Automotive Transformation
However, Apple is coming at the automotive space at a time when we are on the verge of the biggest inflection since the Model T. As described in Guidehouse Insights’ Transportation Outlook: 2025-2050 report, the autonomous car may be about to take over from the human driver, and we may be shifting from individual car ownership to on-demand mobility services.
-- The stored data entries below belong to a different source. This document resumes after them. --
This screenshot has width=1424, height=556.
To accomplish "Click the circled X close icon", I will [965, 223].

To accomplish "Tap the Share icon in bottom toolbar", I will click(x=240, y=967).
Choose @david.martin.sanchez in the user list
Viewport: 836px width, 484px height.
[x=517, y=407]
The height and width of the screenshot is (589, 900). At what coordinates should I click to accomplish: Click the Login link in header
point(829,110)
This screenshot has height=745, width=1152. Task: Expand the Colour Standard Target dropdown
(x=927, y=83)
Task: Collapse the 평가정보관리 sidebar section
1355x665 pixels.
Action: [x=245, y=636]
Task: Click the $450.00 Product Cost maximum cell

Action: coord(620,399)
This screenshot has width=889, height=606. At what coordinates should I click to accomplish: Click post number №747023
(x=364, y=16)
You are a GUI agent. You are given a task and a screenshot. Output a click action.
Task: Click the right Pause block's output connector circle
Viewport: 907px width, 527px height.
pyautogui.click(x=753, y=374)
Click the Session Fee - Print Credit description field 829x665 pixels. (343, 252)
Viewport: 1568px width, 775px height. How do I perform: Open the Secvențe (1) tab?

To a degree, this would actually be a very good time for Apple to jump in. Apple is a company that likes to control the user experience, and offering an on-demand mobility service where it doesn’t have to sell individual vehicles might actually be a great fit. On the other hand, that same desire to provide a reliable, consistent experience may be working against the company, as we are on the bleeding edge of autonomous vehicles. Apple prefers to let others go first and then learn from their lessons. It didn’t build the first MP3 player, smartphone, or tablet, but instead waited to build devices that worked better. If Apple wants to enter the mobility business, it might be better off waiting a few years until more of the technical and legal hurdles have been overcome.
The Bloomberg report indicates that the company is pivoting toward providing a software platform for other automakers. This seems unlikely to be a successful strategy. The aforementioned desire for control clashes with automakers’ preference to provide a distinct user experience to customers, so if Apple offered an infotainment system beyond CarPlay, it is unlikely to be adopted. If the company were to offer an autonomous driving platform, it would be something that’s not consumer-facing and unlikely to appeal to Apple. The bigger automakers are all developing autonomous systems in-house, and the smaller brands are likely to go with the more experienced Tier One suppliers like Delphi or Continental that can offer a turnkey solution.
Only a fool would completely discount Apple in the transportation space or anything else it wanted to try—but holding your breath while waiting for the company’s automotive offering might prove just as foolish.